One of the conclusions drawn from the report was that for the financial institutions that participated in the study, initial expectations on agent banking were only partly met. Channel activity and transaction volumes were mostly below expectations, while direct costs, that is, agent management staff salaries and commission expenses, were in line or above the forecast. The research therefore concluded that agent banking adoption was lower and costs higher than projected.
While channel registration targets were often met, targets for customer activity and transactions were out of reach. Targets on agent recruitment and activity as cited by the report deserve better attention and should be part of every financial model.
Theoretically, the potential to mobilize savings through a digital channel is high. However, due to system limitations and country characteristics, that potential could not properly be quantified for most of the financial institutions, as compiled from study.
The report revealed that two institutions in the study, however, have data that allows tracking the savings trends of customers, with one bank showing that savings collected through the digital channel multiplied by seven in a twelve-month period.
Additionally, it was noted that for three banks the size of the total savings portfolio more than doubled after the launch and roll-out of their digital channels.

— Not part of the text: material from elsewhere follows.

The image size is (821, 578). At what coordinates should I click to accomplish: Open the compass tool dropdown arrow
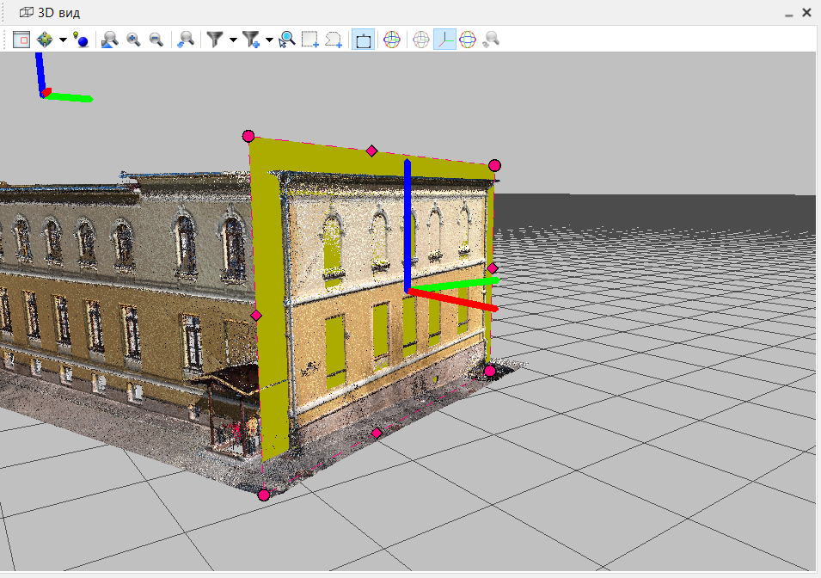62,39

Reaching DFS channel sustainability requires out of the box thinking: innovative approaches combined with clever product and service offering can enlarge direct channel revenues and boost the recognition of the DFS channel, the report recommends.

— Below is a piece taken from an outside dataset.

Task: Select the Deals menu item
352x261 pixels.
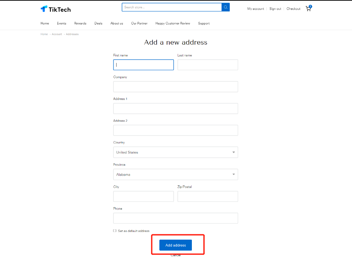Action: point(99,23)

Meanwhile the approaches adopted by the study institutions to enhance channel sustainability involved overcoming common MNO belief that clients should not be charged for cash-in transactions, and the design of products that are only delivered and served through agents.
The report suggested that the need to think innovatively and ‘out of the box’ should also apply to the financial modeling exercise; by allocating cost savings from agent deposit mobilization, or revenues from the loan business, to the agent network.
Nigeria currently operates a bank-led financial inclusion model and this is argued by financial inclusion analysts as the reason why the country, despite its large population and mobile phone penetration lags its Africa peers in including more of its citizens into the financial cycle.
“Financial inclusion is on the rise globally, accelerated by mobile phones and the internet, but gains have been uneven across countries,” the World Bank said in a statement.
Nigeria recorded a decline in the period covered by the World Bank report between 2014 to 2017.
According to the Global Findex database, Africa’s largest economy reported an average decline of 4.5 perecntage points in its financial inclusion rate, as 25 years and above of its citizens with bank accounts dropped by 5 basis points from 49 percent in 2014 to 44 percent in 2017, while account holders over 15 years, fell 4 percentage points from 44 percent in 2014 to 40 percent in 2017.
The central bank of Nigeria has the target to include 80 percent of its population into the financial cycle by the year 2020. Although it said the impediments to achieving this target is ascribed to economic constraints, insecurity issues in the northern part of Nigeria, obsolete strategies, among others.
As such, the apex bank adopted new strategies based on two major principles. Firstly, that regulations should be focused on the activity and not the actor; defining the eligibility to provide the financial service without closing off the sector from future innovation.
Secondly, that actors are to focus more on the activities they possess ‘comparative advantage’ in, to achieve the greatest impact. Given the complexity and volume of changes that need to happen, individual actors are to focus more on the activities that best suit their capacity whilst maintain an inclusive lens as much as possible.